The U.S. is the world's biggest oil user, accounting for about a quarter of global consumption. Its stockpiles of crude oil and distillate were 10 percent and 7.7 percent higher than a year earlier respectively in the week ended Nov. 11.
While U.S. fuel supplies are in the middle of the range for this time of year, there is limited spare capacity there or globally to cope with any weather shocks or supply disruptions, ANZ's Harrington said.
The amount of oil production closed in the Gulf of Mexico fell 18,472 barrels a day, or 2.5 percent, to 717,807 barrels, according to data compiled by the U.S. Minerals Management Service. That's about 53 percent of normal output.

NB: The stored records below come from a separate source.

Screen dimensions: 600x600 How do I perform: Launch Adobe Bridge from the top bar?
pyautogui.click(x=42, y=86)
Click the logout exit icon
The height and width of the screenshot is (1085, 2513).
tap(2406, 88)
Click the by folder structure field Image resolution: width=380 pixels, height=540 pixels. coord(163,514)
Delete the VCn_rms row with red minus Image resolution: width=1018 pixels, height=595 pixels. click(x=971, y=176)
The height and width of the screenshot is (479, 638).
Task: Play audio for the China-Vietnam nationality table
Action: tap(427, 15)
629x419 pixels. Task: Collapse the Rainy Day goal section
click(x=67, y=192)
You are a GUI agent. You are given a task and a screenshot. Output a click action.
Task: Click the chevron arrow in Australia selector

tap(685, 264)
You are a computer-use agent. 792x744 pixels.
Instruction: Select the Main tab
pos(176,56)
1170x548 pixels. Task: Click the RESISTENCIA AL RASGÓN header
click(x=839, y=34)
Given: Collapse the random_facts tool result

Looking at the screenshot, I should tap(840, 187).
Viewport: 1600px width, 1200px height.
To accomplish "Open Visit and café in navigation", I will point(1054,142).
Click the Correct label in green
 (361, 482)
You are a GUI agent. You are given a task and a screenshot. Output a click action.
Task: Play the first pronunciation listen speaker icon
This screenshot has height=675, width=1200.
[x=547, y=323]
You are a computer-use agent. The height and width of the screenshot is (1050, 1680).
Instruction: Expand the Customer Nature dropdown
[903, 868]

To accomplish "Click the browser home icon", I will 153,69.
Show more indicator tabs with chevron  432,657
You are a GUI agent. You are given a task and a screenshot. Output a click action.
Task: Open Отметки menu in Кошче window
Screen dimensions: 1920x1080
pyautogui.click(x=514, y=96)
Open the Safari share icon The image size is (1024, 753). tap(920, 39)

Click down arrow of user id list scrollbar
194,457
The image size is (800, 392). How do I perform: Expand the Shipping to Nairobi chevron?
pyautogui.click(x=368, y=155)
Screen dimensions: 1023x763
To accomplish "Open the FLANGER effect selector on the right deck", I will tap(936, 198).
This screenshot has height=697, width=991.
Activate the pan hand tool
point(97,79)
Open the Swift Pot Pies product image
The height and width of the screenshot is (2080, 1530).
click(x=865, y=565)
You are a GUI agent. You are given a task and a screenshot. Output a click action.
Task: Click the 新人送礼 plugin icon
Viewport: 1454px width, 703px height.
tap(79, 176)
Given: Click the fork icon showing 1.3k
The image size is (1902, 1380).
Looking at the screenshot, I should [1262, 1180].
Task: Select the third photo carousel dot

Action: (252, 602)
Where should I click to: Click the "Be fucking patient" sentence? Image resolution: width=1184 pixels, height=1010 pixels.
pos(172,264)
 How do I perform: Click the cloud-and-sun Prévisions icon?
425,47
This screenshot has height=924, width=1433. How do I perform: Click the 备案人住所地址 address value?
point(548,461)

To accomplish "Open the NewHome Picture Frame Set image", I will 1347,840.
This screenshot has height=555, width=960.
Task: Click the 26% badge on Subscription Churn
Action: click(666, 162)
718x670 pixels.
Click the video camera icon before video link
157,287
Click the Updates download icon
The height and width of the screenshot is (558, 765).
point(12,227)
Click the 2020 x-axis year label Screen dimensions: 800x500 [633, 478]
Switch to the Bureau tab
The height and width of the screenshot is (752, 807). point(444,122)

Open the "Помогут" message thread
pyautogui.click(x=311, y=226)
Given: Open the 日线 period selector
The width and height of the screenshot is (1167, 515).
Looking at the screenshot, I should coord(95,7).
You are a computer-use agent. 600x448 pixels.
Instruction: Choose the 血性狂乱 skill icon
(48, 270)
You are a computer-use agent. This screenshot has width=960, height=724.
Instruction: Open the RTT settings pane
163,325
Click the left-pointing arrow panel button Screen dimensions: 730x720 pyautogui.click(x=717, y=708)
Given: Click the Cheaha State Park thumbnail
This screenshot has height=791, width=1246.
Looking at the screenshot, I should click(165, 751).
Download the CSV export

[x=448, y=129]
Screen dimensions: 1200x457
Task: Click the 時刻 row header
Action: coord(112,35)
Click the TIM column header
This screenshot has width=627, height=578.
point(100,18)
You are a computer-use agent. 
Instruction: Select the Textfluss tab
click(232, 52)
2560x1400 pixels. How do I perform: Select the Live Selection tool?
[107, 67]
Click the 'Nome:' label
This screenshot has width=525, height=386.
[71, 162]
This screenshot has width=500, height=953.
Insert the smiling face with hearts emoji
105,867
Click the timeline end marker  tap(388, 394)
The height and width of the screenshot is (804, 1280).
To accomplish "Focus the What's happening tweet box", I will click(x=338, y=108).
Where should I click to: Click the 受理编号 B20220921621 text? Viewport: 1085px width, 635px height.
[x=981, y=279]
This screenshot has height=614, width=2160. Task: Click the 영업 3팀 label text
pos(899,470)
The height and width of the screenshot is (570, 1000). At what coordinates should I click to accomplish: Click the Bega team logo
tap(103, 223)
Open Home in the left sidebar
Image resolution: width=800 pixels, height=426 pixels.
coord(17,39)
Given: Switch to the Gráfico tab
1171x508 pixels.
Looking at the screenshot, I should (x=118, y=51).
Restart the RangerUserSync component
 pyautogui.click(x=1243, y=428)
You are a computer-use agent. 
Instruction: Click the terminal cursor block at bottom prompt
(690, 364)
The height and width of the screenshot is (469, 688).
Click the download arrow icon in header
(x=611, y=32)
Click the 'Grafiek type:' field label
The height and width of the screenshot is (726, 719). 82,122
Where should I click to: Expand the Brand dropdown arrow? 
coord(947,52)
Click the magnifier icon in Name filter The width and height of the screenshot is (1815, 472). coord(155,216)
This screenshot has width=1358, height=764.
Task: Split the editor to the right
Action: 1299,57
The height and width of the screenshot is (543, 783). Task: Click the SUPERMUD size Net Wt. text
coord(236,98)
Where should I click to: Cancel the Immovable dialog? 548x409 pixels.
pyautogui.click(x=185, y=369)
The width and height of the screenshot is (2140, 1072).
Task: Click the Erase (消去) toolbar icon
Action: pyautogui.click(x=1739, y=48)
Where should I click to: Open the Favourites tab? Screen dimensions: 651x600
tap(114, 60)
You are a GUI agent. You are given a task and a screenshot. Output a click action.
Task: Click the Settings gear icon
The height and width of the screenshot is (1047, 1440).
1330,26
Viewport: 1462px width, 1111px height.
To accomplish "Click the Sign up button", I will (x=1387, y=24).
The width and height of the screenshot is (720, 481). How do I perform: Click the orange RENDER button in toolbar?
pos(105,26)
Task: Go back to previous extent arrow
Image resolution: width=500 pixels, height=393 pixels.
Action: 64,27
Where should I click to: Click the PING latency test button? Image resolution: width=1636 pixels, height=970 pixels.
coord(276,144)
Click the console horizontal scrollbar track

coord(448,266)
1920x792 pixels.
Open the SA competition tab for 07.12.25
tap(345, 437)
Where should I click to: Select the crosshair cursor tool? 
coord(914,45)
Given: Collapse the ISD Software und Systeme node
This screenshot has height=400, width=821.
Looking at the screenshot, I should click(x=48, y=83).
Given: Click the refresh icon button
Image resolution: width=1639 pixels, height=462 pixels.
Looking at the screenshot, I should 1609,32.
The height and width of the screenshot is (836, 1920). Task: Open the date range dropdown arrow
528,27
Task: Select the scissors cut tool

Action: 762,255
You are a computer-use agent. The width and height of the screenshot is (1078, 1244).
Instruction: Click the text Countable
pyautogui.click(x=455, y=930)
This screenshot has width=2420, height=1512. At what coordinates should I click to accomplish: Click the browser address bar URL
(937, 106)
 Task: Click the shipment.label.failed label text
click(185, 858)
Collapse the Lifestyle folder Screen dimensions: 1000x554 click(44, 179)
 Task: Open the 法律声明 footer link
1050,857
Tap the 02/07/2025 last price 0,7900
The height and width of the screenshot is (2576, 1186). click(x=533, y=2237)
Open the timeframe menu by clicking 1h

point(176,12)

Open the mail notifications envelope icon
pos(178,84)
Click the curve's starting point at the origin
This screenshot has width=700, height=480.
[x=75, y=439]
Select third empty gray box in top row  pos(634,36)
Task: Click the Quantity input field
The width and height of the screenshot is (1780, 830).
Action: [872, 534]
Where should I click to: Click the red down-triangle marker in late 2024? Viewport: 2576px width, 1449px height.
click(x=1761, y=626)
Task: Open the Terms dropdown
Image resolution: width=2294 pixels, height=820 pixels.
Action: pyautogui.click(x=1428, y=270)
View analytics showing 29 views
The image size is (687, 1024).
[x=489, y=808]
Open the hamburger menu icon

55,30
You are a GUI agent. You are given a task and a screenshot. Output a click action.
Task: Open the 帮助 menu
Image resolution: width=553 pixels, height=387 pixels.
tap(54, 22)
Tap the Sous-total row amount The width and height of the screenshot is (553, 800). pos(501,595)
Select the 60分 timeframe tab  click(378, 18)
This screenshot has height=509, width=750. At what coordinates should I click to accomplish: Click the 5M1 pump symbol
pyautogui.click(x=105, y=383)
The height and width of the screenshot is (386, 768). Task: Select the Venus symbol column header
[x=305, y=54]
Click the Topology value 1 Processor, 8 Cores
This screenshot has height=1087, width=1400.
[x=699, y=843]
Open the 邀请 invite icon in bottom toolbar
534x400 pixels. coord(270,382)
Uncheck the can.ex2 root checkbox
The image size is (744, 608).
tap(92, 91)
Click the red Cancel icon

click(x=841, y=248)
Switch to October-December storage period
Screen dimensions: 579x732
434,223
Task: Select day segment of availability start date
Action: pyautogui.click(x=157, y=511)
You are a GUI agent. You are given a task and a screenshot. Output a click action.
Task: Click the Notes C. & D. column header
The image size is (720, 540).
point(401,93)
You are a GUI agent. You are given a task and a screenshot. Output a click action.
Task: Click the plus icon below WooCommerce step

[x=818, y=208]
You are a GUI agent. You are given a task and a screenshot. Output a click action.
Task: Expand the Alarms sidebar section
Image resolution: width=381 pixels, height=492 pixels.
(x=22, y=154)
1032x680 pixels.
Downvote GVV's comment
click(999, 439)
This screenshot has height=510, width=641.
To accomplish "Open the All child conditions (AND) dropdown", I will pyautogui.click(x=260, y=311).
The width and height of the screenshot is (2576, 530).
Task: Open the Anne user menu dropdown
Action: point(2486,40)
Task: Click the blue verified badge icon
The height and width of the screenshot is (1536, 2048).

Oil prices have declined 19 percent from the record $70.85 reached on Aug. 30, the day after Hurricane Katrina made landfall and wrecked rigs and platforms in the Gulf of Mexico.
Hedge-fund managers and other large speculators increased their net-short position in New York crude-oil futures in the week ended Nov. 15, according to U.S. Commodity Futures Trading Commission data.
Speculative short positions, or bets prices will fall, outnumbered long positions by 56,168 contracts on the New York Mercantile Exchange, the Washington-based commission said in its Commitments of Traders report. Net-short positions rose by 8,352 contracts, or 17 percent, from a week earlier.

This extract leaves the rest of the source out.